The default hierarchy
Bootstrap ClassLoader
↓ loads: java.* core classes from the JDK runtime image
Platform ClassLoader (Java 9+, previously Extension ClassLoader)
↓ loads: standard JDK modules (jdk.*, java.sql, java.logging...)
Application (System) ClassLoader
↓ loads: classes from the -cp classpath
Parent-first delegation
When asked to load a class, a ClassLoader first delegates to its parent. Only if the parent cannot find the class does it attempt to load it itself. This prevents user code from overriding core JDK classes with malicious replacements.

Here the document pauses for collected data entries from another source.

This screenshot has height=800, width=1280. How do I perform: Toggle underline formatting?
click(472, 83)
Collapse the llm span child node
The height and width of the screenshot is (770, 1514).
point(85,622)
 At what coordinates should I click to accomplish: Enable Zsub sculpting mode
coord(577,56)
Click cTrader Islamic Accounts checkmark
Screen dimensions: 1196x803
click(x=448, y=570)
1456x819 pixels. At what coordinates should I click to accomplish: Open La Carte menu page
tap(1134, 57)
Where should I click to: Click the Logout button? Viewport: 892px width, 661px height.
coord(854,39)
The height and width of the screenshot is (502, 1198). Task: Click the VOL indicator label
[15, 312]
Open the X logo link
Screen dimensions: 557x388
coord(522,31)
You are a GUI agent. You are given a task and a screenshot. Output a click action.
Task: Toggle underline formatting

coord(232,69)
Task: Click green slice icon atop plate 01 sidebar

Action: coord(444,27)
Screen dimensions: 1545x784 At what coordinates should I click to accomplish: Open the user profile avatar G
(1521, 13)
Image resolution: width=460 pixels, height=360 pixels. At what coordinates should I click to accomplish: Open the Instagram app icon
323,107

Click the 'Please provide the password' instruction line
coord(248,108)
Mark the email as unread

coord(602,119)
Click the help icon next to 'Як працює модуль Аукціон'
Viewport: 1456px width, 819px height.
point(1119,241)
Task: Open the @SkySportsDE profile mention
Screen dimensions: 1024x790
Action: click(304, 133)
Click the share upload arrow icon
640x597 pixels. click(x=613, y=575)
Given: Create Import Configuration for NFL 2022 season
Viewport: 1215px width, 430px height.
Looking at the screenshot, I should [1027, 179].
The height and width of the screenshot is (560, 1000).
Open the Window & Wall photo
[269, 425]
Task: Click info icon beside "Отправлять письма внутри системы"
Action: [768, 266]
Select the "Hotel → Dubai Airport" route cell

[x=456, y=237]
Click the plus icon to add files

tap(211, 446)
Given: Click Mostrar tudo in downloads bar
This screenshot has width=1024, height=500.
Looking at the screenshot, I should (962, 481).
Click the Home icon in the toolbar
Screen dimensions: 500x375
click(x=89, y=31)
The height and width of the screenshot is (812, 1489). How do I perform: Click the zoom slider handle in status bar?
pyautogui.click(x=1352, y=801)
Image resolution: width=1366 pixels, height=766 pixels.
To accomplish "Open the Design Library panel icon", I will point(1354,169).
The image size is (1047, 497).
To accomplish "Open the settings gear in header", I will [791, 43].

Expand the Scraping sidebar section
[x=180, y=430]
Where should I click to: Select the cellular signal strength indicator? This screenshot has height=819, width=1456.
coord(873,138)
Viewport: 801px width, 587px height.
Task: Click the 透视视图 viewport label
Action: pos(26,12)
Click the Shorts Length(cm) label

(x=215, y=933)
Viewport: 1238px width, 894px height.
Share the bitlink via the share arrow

Getting the current ClassLoader
ClassLoader cl = MyClass.class.getClassLoader();
System.out.println(cl);
ClassLoader parent = cl.getParent();
Custom class loaders
Frameworks like web application servers (Tomcat, Jetty) use custom ClassLoaders to isolate each deployed application. OSGi bundles and JPMS modules build on this mechanism. You rarely need to implement a ClassLoader yourself.
ClassNotFoundException vs NoClassDefFoundError
- ClassNotFoundException — thrown by
Class.forName()when the class is not on the classpath at runtime. - NoClassDefFoundError — thrown when the JVM tried to link a class that was present at compile time but is now missing.